Source passage:
Based on the inpatient claims, patients who were hospitalized for CO poisoning (ICD-9-CM code 986) between January 1, 2000 and December 31, 2011, with no medical history of arrhythmia (ICD-9-CM codes 427), coronary artery disease (CAD) (ICD-9-CM codes 410–414), congestive heart failure (CHF) (ICD-9-CM code 428), and complete age or sex information, were enrolled in the study. The first hospitalization dates for CO poisoning were defined as the index dates. Overall 8381 patients with CO poisoning comprised the study cohort. The comparison cohort comprised 4 non-CO-poisoned control patients for each CO-poisoned patient in the study cohort, frequency-matched by age with an interval of 5 years, sex, and the year of index date. The control patients with a history of arrhythmia, CAD, and CHF before the index date, or incomplete age or sex information, were excluded and replaced with corresponding qualifying patients. Finally, 33,524 non-CO-poisoned control patients formed the comparison cohort of the study.

Task directions:
Carry on the passage about the carbon monoxide poisoning study cohorts, starting right after its last sentence.

Extracted material:
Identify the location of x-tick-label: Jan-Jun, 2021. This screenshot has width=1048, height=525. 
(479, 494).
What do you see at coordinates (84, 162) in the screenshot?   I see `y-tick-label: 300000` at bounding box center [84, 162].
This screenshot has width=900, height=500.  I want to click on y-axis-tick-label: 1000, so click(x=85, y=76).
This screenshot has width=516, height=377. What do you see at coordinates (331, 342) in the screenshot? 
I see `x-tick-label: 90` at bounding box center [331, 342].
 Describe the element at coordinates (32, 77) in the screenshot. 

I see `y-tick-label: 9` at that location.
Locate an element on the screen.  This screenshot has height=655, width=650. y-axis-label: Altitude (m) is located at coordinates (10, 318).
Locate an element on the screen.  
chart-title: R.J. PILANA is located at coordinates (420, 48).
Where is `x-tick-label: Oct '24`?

Exercise result:
Outcome and Comorbidities

The CO-poisoned (study) and the non-CO-poisoned (comparison) cohorts were followed up until the diseases appeared or they were censored because of loss to follow-up, death, or the end of 2011, whichever occurred earlier, to measure the incidence of arrhythmia, CAD, and CHF. A history of diabetes (ICD-9-CM code 250), hypertension (ICD-9-CM codes 401–405), hyperlipidemia (ICD-9-CM code 272), and chronic obstructive pulmonary disease (COPD) (ICD-9-CM codes 490–492, 494, 496) was considered as a comorbidity. In addition, acute respiratory failure (ICD-9-CM code 518.81) was considered a severity indicator based on diagnoses in the hospitalization records since the index date and within the first 3 days.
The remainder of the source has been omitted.